General characteristics
- Class & type: Satellite-class sloop
- Displacement: 1,420 tons
- Length: 200 ft (61 m) pp
- Beam: 38 ft (12 m)
- Draught: 15 ft 9 in (4.80 m)
- Installed power: 1,470 ihp (1,096 kW)
- Propulsion: Single horizontal compound-expansion steam engine; Single screw;
- Sail plan: Barque-rigged
- Range: Approximately 6,000 nmi (11,000 km) at 10 kn (19 km/h)
- Complement: 170–200
- Armament: Eight BL 6-inch/100-pounder (81cwt) Mk II guns; One light gun; Four machine guns;
- Armour: Internal steel deck over machinery and magazines

= HMS Pylades (1884) =

Sloop of the Royal Navy

HMS Pylades was a composite screw sloop of the Royal Navy, built at Sheerness Dockyard and launched on 5 November 1884. She was later reclassified as a corvette and was the last corvette built for the Royal Navy until the Second World War.

==Service history==
Initially on service with the North America and West Indies Station, she commenced service on the Australia Station in November 1894.
From 30 May to 10 August 1896, she toured through the Solomon Islands with Charles Morris Woodford, who had been appointed the Resident Commissioner of the Solomon Islands under the jurisdiction of the Western Pacific High Commission.

Commander Robert Hornby was appointed in command in September 1901. In the same month Pylades was despatched to Ocean Island to annex the island as a British protectorate. The following year she was with (flagship) and when she visited Norfolk Island in July, and Suva, Fiji in August, then paid a visit to Gilbert Islands on her own. Commander Herbert Charles da Costa was appointed in command from 3 January 1903. She left the Australia Station on 29 January 1905. She was sold to Cohen of Felixstowe for breaking on 3 April 1906.

Pylades is what is known as "composite" built. Soon after the building of ships with iron was commenced, this composite system of construction was adopted in the British merchant service, and some very fast and celebrated vessels were thus constructed. The iron framing, with wooden skin planking, admitted of considerable strength being obtained, and the possibility of sheathing the bottom with metal in order to avoid fouling, appeared to be another advantage in favor of the composite system. Soon, however, it was shown that the galvanic action set up between the copper on the "yellow metal" sheathing, and the iron frames tended to rapidly deteriorate the ironwork, and perhaps, sooner or later, hasten the loss of the vessel. So rapid, indeed, was this wasting of the frame found to be, that for some time past the composite system has been, so far as regards merchantmen, quite abandoned. Some ships, however, are still built "composite" for the Royal Navy, especially such craft as are intended for use on foreign stations, and whose duties would render frequent docking impossible. Such vessels are built with frames of steel, then sheathed with wood, and coppered.

● PROVIDED MATERIAL:
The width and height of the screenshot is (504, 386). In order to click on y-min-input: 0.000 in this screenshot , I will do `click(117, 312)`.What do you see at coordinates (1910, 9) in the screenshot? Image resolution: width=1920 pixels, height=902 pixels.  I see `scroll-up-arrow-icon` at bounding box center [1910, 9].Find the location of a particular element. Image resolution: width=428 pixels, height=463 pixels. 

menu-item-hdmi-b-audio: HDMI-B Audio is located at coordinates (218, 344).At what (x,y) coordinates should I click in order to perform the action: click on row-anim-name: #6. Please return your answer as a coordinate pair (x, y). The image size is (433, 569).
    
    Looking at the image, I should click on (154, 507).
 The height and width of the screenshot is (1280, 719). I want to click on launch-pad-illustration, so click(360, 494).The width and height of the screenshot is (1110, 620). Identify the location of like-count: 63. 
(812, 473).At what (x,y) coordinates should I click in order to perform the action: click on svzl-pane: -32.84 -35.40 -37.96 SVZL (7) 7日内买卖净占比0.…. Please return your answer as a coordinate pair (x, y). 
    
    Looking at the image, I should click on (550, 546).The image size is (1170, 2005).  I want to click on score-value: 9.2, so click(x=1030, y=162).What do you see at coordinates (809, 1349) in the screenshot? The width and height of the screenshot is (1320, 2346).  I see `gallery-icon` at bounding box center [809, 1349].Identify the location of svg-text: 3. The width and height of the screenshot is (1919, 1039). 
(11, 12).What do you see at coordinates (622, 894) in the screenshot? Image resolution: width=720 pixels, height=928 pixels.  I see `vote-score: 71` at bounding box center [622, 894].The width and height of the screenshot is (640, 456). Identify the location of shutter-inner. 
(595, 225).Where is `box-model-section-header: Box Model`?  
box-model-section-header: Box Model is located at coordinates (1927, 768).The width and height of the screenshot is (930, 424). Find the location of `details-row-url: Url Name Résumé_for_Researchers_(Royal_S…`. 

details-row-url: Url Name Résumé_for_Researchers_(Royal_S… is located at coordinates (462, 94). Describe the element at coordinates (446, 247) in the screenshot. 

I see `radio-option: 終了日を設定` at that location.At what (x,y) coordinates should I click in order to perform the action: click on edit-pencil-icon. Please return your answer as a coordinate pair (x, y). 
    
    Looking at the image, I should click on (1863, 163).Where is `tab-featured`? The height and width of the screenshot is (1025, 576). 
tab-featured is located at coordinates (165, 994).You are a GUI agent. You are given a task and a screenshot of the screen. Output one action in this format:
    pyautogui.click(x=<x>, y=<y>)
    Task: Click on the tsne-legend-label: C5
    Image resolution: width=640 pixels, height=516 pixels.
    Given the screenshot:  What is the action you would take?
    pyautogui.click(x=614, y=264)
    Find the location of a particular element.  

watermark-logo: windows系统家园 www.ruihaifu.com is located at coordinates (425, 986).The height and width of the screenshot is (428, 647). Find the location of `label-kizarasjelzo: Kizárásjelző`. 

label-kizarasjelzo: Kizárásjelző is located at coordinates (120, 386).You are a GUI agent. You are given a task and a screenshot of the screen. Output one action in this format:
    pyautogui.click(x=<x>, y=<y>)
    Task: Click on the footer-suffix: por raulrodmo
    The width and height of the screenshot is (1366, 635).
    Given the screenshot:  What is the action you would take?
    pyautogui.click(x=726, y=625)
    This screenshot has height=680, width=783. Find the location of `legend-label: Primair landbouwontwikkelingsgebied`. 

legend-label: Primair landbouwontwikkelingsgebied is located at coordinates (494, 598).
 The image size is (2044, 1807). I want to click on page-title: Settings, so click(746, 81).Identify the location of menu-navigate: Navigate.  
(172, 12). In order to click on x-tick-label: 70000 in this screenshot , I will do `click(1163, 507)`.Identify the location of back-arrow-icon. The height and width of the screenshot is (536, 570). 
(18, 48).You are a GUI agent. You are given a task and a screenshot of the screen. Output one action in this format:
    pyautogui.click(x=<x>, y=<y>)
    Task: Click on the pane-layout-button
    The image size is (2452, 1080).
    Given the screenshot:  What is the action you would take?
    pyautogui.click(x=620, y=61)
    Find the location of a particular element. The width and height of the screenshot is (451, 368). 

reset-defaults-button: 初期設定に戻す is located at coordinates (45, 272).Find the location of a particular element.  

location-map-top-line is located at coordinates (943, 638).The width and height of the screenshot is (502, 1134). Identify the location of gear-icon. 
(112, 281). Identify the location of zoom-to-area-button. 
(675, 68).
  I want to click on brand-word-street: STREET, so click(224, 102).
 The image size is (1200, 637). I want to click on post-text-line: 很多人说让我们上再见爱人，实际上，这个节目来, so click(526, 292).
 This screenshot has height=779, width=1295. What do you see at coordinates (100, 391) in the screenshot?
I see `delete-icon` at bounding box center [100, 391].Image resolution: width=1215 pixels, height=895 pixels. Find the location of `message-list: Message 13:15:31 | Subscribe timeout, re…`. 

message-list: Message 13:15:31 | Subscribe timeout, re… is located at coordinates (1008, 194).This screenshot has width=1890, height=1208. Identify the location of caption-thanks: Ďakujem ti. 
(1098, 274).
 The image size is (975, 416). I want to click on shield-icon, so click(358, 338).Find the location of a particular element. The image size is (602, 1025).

● AIM OF THE EXERCISE: Copy out everything in the HMS Pylades text from "- Complement: 170–200" down to "Pacific High Commission.".

● SOLUTION TO THE EXERCISE:
- Complement: 170–200
- Armament: Eight BL 6-inch/100-pounder (81cwt) Mk II guns; One light gun; Four machine guns;
- Armour: Internal steel deck over machinery and magazines

= HMS Pylades (1884) =

Sloop of the Royal Navy

HMS Pylades was a composite screw sloop of the Royal Navy, built at Sheerness Dockyard and launched on 5 November 1884. She was later reclassified as a corvette and was the last corvette built for the Royal Navy until the Second World War.

==Service history==
Initially on service with the North America and West Indies Station, she commenced service on the Australia Station in November 1894.
From 30 May to 10 August 1896, she toured through the Solomon Islands with Charles Morris Woodford, who had been appointed the Resident Commissioner of the Solomon Islands under the jurisdiction of the Western Pacific High Commission.